A couple of weeks ago, I wrote about TrueSample and how it is used to improve survey data quality. Last week I had the opportunity to present some findings on data quality at the CASRO Online Conference in Las Vegas. My colleague, Phil Garland, and I were on a data quality panel and both of us gave talks on the subject. You can read about Phil’s experience on his blog post.
What I presented in Las Vegas was TrueSample’s RealCheck Postal and RealCheck Social. RealCheck Postal is validation of respondents identification through their name and postal address, while RealCheck Social is validation through their email address. Both of these solutions complement each other and represent a waterfall approach to validation.
First, we check respondents against a database to see if their names matches the names available at the physical address they provide. If this match fails, then we check them against a secondary database that uses their e-mail address as a key to do the validation. If they fail both, then we say the respondent is not valid.
You can see why we need both solutions to work together. Obviously, not everyone is going to be found in one database. People in certain demographics, such as 18-24 year-olds, are less likely to be found in a name/address database. So even passing them through a second name/address database will only give you an incremental lift. You need to go to a different way of sourcing this data – hence the email address database.
So how does the validation work? Well, that is basically what I presented at CASRO along with Susan Frede from Lightspeed Research. We found that the name/address validation works reasonably well, validating about 89% of the people on the Lightspeed panel (this number varies from panel to panel, and typically, we see about 80% of the people being validated through this process).
We saw that this validation percentage was skewed lower in the 18-24, Hispanic and African-American demographics. But when we ran the non-validated people against the secondary database, we were consistently able to validate over 50% of them in the secondary database, across all demographics. This took the overall validation percentage from 89% to 95% (on other panels, this typically takes the validation percentage from 80% to 90%).
How about the data? We couldn’t just take a bunch of people and then call them valid without checking out the data they provided, so we ran a survey to check this out. The survey was sent to all these respondents – ones that passed the name/address validation, ones that failed the name/address but passed email validation, and lastly, the ones that failed both. For data quality experiments, we compared the responses that provided to the questions by all these three categories of respondents to see how they looked against each other.
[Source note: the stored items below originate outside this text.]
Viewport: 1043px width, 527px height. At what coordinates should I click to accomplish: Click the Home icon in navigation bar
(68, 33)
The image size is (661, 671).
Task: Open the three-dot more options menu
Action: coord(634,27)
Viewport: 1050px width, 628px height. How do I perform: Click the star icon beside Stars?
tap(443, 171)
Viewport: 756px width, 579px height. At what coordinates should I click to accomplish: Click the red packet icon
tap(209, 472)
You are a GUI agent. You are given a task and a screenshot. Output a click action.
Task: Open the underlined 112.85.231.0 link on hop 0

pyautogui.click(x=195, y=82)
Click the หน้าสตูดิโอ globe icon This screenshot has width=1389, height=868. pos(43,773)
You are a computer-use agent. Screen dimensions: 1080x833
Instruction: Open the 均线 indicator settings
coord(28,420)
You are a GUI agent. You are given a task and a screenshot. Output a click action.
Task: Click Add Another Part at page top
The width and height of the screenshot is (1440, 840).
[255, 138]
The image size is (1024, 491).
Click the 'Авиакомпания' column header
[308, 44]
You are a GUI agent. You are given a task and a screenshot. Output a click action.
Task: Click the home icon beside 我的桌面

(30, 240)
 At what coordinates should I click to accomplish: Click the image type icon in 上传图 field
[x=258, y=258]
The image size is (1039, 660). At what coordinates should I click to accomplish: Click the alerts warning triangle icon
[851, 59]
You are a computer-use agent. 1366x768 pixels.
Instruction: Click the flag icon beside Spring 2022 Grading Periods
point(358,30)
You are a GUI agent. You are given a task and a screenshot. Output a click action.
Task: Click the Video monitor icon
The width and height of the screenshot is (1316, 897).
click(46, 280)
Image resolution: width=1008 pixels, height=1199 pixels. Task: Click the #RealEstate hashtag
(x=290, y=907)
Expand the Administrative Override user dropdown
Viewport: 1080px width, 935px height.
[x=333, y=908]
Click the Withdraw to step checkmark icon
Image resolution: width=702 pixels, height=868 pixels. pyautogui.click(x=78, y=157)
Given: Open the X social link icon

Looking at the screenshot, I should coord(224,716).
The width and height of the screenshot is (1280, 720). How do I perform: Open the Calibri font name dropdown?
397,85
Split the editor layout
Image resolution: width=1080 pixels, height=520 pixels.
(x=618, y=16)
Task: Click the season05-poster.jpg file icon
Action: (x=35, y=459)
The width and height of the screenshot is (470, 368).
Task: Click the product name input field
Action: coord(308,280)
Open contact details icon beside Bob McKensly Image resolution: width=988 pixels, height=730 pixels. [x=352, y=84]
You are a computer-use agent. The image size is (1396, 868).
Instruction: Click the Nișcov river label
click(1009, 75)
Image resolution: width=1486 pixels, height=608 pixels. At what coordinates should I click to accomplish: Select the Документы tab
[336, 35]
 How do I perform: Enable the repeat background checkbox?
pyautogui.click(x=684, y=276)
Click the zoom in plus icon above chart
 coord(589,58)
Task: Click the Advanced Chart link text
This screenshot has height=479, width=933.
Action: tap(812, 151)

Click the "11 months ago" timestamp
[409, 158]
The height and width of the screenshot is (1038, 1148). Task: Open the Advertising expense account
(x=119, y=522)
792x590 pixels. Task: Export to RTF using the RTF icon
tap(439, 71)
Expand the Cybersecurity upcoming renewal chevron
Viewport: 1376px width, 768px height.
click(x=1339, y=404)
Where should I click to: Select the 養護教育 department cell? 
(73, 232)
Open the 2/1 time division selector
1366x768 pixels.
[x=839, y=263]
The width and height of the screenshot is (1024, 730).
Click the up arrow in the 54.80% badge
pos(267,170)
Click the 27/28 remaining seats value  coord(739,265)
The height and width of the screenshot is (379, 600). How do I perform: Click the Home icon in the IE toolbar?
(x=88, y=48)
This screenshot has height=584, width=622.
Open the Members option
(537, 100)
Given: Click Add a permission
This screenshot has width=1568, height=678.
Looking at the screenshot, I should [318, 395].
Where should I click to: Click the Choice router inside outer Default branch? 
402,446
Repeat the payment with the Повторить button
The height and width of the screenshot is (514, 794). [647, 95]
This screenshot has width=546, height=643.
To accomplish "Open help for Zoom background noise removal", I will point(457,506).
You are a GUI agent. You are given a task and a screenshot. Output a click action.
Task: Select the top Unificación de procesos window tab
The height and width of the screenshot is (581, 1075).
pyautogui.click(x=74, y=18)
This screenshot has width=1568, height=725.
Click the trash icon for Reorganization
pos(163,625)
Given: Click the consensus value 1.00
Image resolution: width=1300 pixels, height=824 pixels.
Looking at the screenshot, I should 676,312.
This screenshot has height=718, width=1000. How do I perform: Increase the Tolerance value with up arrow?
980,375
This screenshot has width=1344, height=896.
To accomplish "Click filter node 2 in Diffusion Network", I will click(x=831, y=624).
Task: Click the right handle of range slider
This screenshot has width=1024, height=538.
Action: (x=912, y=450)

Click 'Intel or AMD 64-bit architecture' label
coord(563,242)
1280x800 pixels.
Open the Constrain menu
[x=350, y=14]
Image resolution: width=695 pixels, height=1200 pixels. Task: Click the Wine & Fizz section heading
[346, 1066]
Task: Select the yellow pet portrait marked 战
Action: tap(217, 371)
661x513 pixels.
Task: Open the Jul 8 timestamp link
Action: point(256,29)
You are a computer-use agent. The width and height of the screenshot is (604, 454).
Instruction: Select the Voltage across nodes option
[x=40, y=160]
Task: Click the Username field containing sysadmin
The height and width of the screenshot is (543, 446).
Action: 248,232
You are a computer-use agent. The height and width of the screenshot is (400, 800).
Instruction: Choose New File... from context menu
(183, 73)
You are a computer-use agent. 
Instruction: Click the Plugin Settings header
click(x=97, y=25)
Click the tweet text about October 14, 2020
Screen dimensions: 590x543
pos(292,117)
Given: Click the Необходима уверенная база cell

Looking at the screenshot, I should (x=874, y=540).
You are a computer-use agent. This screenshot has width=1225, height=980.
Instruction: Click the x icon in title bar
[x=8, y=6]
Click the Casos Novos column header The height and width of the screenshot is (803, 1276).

Before we get into that, let me give you an analogy that might help make this clearer. Let us say you have your eyes closed, and you are asked to separate a bunch of shorter people from a bunch of taller people in a room, where most of the people are shorter. All you have to guide you is the angle from which the voice comes when they speak to you.
You can probably do a good job of that and when you are done, the group of shorter people is mostly shorter with a few taller people in there, and the group of taller people has some shorter people in it as well. When you measure the average heights of the two groups, there is probably a difference in the heights. Now, you close your eyes again and you are asked to reclassify from the group of taller people based on some other characteristic – say, shoe size. You now move people that you consider shorter from the taller group into the shorter group. If you do a good job of this, then when you measure the average heights of the two groups, they should be further apart, right?
Well, that is exactly what we tried to see in the surveys. In analogy above, replace the heights by the answers to the questions, the method of voice angle by RealCheck Postal, the method of shoe size by RealCheck Social. Replace the shorter people by the validated people and the taller people by the non-validated, with no offense meant to either group in the analogy.
For starters, we found that the name/address validated (RealCheck Postal) people answered differently when compared to the name/address non-validated people. We have seen this consistently in previous experiments as well. If you look at the picture above, each dot represents a question. The value is the average answer on a scale of 1-5 to the question, with the x-axis representing the respondents that passed validation and the y-axis representing those that failed.
If both the set of respondents were no different from each other, you would expect to see the dots spread on both sides of the 45-degree line meaning that there is no bias between the two. However, the dots are more consistently on one side of the line, indicating that there is a bias and that they are different in their responses.
Next, we look at the email validation, i.e. RealCheck Social. What this will do is to move a bunch of people that were on the y-axis (non-valid), to the x-axis (valid). If we just moved people over at random and called them good, the bias should decrease, and the dots will become spread more across the 45-degree line. However, if we move more of the right people over, the dots should, at a minimum, stay in the same location, or better yet, move further away from the 45-degree line. This would mean that the two-step validation process does a good job of separating the two classes of valid and non-valid people.
This is exactly what we see in the picture on the right, telling us that RealCheck Postal and RealCheck Social do work in improving your data quality.